- Born: 1970 (age 55–56) Tehran, Iran
- Known for: Co-Founder of Milk Studios

= Mazdack Rassi =

Iranian-American real estate and creative entrepreneur

Mazdack Rassi (born 1970) is an Iranian-American real estate and creative entrepreneur. He is best known as the co-founder of Milk Studios with partners Erez Shternlicht and Moishe Mana, as a co-founder of Milk Makeup and Camp David in Brooklyn, New York.

== Early life ==

Rassi was born in Tehran, Iran. His family left the country because of the Iranian Revolution and moved to rural Champaign, Illinois at the age of nine. Rassi's father, a Cornell graduate and former Iranian diplomat, went from being an educator in Iran to a professor at the University of Illinois. His mother found work in the costume department.

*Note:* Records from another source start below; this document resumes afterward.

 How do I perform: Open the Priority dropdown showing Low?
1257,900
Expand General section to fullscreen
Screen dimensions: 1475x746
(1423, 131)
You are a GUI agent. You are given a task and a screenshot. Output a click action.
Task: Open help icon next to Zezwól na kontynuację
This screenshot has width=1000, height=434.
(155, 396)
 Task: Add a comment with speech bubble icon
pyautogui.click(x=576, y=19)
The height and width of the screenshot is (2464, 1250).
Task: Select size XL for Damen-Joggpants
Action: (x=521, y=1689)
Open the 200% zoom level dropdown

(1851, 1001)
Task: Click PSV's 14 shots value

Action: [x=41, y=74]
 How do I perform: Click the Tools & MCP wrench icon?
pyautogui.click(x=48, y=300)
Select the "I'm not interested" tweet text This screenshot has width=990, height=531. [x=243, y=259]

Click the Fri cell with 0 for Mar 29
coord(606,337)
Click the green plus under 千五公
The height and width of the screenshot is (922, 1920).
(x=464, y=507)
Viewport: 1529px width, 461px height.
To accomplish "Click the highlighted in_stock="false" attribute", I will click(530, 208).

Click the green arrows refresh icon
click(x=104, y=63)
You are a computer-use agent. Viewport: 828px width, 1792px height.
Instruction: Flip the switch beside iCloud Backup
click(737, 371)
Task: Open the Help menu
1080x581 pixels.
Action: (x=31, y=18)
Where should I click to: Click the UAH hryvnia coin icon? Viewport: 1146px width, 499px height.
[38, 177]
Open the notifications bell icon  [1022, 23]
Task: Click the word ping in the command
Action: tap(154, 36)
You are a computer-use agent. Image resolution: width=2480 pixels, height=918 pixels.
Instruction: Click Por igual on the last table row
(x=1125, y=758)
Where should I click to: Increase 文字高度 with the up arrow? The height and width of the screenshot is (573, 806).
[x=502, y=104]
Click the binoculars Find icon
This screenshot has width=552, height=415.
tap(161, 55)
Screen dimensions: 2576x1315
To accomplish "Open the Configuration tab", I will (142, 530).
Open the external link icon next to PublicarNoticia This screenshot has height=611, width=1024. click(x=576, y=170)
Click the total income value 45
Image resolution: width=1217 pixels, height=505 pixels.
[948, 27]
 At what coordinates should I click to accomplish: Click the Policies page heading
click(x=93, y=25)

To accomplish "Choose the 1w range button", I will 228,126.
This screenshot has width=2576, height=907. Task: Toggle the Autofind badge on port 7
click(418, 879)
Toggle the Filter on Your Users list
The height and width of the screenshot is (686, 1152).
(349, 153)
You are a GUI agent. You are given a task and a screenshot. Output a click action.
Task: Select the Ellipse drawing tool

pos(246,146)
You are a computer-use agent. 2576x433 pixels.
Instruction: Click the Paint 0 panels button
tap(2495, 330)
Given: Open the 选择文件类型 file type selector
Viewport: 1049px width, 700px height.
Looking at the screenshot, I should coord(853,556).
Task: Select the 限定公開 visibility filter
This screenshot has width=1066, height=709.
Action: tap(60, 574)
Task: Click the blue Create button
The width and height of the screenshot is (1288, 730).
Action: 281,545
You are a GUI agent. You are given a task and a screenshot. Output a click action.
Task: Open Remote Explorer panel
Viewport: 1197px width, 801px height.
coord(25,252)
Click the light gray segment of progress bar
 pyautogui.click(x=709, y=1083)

In 1994, Rassi dropped out of community college, borrowed $500 from his mother, and moved to New York City. He began working "two or three jobs," from splitting falafel to working at the Gap.

== Milk Studios ==

After earning his real estate license, Rassi rented an apartment to his two future partners, then unbeknownst to him, Erez Shternlicht and Moisha Mana. He later convinced the duo to open a photography studio in the Meatpacking District with him and to let him run it. This became Milk Studios, a media conglomerate that now is a hub for fashion, photography, casting, videography, media publishing, and cosmetics

== Industry visibility ==
Mazdack Rassi was instrumental in helping launch the careers of young fashion creators Alexander Wang, Joseph Altuzarra, Hood By Air, Cushnie et Ochs, via MADE Fashion Week, a program he started at Milk Studios with co-founders Jenné Lombardo and Keith Baptista. Tattoo artist Scott Campbell partnered with Rassi and MILK Studios to host the "Whole Glory" show. Rassi is a regular VIP at widely covered fashion events and music concerts.

== Personal life ==

Rassi is married to Zanna Roberts Rassi, senior fashion editor at Marie Claire and correspondent on E!. They live in Chelsea, Manhattan, with two daughters - Rumi and Juno.

== Charity and Honors ==

Rassi serves on the Parsons Board of Governors, New York City Ballet Board of Directors and the Board of Burton Snowboards. He was the honoree of Make-A-Wish's 2016 Power of a Wish Gala. He also co-hosted the first annual Autism Tomorrow benefit.